• **Set exercise**:
Copy out, word for word, the part of the items that opens with the line containing "is (1417, 840)." and closes with the line containing "the middle icon", both of those lines included.
==== Exercise data
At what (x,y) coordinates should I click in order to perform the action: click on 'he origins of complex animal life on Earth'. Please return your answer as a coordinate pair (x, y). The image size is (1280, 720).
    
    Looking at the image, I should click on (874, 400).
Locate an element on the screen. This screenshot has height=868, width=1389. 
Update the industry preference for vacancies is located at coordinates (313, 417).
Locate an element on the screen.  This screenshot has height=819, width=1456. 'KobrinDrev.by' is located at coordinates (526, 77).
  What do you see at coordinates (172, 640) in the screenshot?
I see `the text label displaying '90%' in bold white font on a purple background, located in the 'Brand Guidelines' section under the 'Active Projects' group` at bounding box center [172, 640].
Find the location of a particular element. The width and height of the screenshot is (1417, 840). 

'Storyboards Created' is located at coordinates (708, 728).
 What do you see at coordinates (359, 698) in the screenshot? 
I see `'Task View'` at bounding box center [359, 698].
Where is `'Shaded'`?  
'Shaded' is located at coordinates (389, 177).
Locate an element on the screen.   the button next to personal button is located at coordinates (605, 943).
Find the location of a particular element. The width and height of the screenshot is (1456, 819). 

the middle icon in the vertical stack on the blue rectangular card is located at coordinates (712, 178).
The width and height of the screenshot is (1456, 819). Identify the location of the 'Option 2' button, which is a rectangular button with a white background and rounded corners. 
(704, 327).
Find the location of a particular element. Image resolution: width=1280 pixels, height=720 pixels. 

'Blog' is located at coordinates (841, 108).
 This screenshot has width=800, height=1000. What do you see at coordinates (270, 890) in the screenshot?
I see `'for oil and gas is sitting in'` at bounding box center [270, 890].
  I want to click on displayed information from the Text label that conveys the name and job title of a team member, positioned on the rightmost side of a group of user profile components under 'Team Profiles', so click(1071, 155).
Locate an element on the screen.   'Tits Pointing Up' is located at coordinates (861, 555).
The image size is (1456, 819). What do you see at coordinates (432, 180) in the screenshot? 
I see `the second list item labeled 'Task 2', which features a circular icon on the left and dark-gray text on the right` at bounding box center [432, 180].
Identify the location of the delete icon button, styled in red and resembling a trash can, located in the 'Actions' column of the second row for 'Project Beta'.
========
• **Written response**:
Find the location of a particular element. The width and height of the screenshot is (1417, 840). 

'Storyboards Created' is located at coordinates (708, 728).
 What do you see at coordinates (359, 698) in the screenshot? 
I see `'Task View'` at bounding box center [359, 698].
Where is `'Shaded'`?  
'Shaded' is located at coordinates (389, 177).
Locate an element on the screen.   the button next to personal button is located at coordinates (605, 943).
Find the location of a particular element. The width and height of the screenshot is (1456, 819). 

the middle icon in the vertical stack on the blue rectangular card is located at coordinates (712, 178).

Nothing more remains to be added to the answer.